El Camino is a counterpoint to the end of Walter White

In that way, El Camino tries in two hours to give us a counterpart to Walter White’s existential evolution — fitting, since the show always posed Walt and Jesse as following parallel paths but with diametrically opposed slants.

Breaking Bad kicks off with Walt finally deciding to take charge of his life — to act, instead of being acted upon, after being diagnosed with cancer. At every turn, he makes choices that will help him amass more power but that will also corrupt his soul. Those choices eventually transform him into someone who cares very little for anyone other than himself. (Walt is still capable of human kindness by the end — but only barely.)

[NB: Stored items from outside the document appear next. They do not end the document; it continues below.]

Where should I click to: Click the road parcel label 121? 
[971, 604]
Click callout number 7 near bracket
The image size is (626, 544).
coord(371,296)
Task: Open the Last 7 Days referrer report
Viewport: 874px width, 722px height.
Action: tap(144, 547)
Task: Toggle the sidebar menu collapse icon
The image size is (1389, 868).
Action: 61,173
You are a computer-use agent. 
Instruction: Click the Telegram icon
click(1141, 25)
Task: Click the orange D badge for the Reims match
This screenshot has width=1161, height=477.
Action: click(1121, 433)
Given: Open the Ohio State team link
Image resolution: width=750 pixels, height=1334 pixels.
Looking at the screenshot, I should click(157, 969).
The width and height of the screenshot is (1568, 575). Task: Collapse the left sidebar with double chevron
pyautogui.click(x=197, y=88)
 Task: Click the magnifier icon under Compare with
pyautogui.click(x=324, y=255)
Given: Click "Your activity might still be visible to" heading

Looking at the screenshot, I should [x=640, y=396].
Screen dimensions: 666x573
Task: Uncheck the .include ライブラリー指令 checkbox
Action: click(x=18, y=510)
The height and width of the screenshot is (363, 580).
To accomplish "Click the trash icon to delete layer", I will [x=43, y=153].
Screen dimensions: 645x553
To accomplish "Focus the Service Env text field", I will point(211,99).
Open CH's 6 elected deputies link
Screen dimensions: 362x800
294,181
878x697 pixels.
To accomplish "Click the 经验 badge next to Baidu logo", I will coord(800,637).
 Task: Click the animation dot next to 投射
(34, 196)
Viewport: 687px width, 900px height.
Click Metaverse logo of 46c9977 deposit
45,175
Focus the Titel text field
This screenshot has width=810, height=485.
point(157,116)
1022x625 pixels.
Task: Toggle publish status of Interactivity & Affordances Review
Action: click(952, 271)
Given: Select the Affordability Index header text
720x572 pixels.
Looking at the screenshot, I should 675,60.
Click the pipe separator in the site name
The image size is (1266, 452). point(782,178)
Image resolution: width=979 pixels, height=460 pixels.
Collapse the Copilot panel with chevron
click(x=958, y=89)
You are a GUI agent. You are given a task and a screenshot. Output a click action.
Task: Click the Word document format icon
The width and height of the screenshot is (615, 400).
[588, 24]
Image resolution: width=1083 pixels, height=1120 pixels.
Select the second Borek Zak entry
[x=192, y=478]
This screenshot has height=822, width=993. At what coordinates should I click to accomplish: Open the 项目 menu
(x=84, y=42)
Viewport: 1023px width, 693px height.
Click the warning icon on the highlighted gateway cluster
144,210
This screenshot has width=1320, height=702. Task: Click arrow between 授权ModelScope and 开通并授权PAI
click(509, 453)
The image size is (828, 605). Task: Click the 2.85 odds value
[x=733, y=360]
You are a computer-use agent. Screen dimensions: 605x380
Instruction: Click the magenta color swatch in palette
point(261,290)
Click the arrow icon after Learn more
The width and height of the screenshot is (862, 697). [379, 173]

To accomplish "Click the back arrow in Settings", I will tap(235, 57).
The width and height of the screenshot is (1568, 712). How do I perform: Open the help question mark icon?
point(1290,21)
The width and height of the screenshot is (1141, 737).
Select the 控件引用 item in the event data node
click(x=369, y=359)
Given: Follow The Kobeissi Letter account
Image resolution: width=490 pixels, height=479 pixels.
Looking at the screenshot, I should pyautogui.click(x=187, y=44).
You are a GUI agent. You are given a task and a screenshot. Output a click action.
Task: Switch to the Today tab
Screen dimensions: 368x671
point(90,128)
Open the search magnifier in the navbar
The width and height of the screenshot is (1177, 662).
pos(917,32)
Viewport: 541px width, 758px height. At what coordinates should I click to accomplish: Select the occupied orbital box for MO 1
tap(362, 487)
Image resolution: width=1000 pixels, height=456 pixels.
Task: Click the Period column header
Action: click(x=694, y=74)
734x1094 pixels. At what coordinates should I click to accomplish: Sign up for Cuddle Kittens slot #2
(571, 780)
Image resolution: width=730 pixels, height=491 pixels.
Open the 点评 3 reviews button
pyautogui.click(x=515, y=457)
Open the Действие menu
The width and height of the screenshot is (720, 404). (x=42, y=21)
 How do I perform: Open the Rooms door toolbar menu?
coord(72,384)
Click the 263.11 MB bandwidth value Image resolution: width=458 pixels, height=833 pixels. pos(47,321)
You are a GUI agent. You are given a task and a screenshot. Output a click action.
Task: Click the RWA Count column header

Jesse, in contrast, starts the series pretty corrupt, and throughout its five seasons struggles to do anything other than get shoved around by Walt or Gus or Hank or his own unfortunate circumstances. He’s trying; that’s what makes him a progressively more sympathetic character as the show goes on. But he just can’t drum up the courage to strike out on his own.

Badger (Matthew Lee Jones) and Skinny Pete (Charles Baker) in El Camino: A Breaking Bad Movie.Ben Rothstein / Netflix
Badger (Matthew Lee Jones) and Skinny Pete (Charles Baker) in El Camino: A Breaking Bad Movie.

El Camino finally gives Jesse that courage. It feels a bit morally muddled; El Camino seems to suggest early on that Jesse has sworn off violence after the murders he committed that torture him, only to have him kill more late in the film.

But maybe that’s the point it’s trying to make: Jesse will never be free of his past, even if he decides he’ll never handle a weapon again. He’ll always be a man who killed other men. He’ll always be someone who was kept in a cage, who was abused by a mentor, who had not one but two girlfriends die horribly as he was helpless to protect them. He’ll never be free of his scars.

And yet, as Mike says in a flashback scene where he gives Jesse some advice about his future, Alaska is the final frontier. And while making it there won’t erase Jesse’s past, it will give him a chance to start over. After all, when you walk or drive across a fresh snowfall, you leave tracks — but what’s around you covers the dirty ground and makes everything look new.

El Camino: A Breaking Bad Movie is streaming on Netflix and will play in limited theaters October 11-13 (check your local listings).